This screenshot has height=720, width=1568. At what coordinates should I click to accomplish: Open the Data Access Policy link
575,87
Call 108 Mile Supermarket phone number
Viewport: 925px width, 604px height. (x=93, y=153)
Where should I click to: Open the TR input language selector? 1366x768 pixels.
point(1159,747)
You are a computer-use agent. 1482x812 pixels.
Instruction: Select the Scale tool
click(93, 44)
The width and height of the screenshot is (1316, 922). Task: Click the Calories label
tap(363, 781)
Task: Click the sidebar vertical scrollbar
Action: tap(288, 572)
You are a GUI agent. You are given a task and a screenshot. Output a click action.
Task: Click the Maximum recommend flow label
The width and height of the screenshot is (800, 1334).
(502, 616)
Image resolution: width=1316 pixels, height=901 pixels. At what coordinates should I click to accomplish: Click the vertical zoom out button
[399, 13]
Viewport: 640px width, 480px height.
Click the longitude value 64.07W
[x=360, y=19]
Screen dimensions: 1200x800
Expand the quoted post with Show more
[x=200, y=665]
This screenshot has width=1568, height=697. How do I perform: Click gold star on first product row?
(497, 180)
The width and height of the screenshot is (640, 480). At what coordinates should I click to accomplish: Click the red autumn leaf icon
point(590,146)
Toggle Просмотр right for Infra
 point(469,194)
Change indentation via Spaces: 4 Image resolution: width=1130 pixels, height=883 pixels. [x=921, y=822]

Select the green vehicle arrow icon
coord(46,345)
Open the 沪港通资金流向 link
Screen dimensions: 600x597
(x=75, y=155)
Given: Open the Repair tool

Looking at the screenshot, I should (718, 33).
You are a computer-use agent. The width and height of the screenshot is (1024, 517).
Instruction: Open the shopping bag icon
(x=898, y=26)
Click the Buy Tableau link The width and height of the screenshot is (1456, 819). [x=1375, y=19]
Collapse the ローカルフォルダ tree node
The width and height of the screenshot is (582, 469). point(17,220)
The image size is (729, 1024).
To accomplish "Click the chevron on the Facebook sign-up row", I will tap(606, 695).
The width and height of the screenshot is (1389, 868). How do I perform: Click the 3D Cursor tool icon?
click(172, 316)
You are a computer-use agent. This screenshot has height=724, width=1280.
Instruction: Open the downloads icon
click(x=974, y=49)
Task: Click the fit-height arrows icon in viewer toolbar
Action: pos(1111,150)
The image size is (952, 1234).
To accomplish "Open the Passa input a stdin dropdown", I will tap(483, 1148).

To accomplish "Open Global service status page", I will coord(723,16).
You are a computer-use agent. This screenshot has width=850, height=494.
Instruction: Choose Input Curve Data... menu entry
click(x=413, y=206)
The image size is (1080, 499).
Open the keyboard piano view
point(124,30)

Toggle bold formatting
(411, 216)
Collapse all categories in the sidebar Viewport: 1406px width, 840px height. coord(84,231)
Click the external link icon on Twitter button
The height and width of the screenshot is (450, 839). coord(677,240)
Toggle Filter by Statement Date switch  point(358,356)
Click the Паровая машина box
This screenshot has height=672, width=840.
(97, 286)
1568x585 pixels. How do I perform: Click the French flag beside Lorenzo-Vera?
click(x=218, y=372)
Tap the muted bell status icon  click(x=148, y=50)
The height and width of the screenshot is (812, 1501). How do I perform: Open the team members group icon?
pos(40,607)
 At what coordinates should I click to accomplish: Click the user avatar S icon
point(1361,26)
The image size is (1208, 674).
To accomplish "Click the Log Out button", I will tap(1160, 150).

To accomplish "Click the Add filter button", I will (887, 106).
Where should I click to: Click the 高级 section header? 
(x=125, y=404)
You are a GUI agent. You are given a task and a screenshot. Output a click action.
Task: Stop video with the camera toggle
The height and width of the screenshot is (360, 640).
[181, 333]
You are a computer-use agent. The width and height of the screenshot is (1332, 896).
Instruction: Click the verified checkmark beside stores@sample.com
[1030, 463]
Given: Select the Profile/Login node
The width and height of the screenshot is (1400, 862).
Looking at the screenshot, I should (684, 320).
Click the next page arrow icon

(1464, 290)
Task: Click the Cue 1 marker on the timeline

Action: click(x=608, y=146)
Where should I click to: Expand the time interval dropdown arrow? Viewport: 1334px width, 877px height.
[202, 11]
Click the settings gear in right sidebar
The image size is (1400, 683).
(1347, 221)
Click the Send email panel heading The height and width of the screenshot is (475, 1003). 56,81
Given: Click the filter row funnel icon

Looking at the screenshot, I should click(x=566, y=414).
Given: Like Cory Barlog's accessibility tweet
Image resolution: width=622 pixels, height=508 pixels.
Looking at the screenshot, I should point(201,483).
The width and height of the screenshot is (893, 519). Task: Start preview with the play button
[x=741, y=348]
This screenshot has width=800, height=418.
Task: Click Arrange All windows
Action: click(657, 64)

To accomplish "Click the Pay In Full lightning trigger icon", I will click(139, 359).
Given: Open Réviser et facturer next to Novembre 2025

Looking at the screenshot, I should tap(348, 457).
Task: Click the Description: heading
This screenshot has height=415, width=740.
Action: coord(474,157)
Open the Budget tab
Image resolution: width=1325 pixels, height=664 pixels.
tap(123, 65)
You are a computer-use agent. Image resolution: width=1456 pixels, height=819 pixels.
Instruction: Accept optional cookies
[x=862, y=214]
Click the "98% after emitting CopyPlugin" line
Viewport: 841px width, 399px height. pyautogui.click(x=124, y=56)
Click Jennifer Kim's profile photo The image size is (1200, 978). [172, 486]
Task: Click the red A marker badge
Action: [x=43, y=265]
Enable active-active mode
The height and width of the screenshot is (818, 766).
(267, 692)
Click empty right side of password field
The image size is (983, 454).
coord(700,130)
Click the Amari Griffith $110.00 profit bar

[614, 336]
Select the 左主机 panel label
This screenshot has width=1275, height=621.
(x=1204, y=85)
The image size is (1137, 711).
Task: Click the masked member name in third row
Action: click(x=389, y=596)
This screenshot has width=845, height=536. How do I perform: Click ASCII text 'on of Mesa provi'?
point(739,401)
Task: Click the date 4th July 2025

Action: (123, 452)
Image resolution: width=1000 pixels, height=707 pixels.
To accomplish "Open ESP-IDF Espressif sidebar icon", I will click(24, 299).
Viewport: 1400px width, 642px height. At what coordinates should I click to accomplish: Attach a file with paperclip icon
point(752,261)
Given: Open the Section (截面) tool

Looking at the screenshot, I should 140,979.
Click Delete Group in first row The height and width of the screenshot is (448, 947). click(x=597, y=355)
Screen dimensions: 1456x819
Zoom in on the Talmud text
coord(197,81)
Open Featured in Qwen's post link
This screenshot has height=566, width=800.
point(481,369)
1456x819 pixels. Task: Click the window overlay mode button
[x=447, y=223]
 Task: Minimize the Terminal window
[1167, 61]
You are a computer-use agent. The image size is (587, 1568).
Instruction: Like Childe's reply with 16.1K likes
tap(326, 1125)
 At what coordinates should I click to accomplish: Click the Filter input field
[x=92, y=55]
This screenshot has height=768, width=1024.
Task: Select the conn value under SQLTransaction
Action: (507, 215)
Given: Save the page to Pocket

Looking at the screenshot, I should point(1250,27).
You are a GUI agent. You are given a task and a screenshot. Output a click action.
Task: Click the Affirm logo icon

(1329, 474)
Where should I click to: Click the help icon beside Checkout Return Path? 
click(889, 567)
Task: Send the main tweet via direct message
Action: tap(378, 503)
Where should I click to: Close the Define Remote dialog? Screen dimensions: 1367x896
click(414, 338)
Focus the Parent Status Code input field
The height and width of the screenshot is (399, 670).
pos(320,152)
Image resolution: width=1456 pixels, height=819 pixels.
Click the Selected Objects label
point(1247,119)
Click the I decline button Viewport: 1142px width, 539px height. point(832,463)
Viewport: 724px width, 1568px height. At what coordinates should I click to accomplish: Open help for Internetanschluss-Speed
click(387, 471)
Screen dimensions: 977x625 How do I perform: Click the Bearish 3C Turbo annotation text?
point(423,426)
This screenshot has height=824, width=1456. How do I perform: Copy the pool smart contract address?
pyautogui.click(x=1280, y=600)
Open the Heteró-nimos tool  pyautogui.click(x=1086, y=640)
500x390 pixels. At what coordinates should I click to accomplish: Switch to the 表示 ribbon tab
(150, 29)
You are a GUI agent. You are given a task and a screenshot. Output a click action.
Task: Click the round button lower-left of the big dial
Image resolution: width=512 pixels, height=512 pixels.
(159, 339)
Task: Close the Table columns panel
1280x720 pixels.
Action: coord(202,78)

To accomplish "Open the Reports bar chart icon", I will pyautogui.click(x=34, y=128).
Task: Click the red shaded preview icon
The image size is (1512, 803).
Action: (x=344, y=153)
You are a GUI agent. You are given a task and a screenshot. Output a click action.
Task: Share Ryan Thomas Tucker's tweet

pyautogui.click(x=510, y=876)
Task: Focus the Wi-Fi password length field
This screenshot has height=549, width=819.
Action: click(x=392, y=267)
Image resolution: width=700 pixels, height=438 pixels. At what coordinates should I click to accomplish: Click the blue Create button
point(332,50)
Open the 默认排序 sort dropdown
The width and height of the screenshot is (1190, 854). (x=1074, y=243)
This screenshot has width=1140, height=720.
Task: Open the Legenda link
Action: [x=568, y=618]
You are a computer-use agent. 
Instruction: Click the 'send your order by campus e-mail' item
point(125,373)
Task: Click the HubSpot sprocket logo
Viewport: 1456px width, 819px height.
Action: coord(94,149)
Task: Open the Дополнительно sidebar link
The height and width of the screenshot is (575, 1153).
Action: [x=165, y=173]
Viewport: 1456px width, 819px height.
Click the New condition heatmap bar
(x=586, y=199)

--------------------------------------------------

• **What this task involves**
Extract the lines between the one holding "Task: Minimize the Terminal window" and the one holding "(1329, 474)", inclusive, and copy them without any change.

• **Exercise solution**
 Task: Minimize the Terminal window
[1167, 61]
You are a computer-use agent. The image size is (587, 1568).
Instruction: Like Childe's reply with 16.1K likes
tap(326, 1125)
 At what coordinates should I click to accomplish: Click the Filter input field
[x=92, y=55]
This screenshot has height=768, width=1024.
Task: Select the conn value under SQLTransaction
Action: (507, 215)
Given: Save the page to Pocket

Looking at the screenshot, I should point(1250,27).
You are a GUI agent. You are given a task and a screenshot. Output a click action.
Task: Click the Affirm logo icon

(1329, 474)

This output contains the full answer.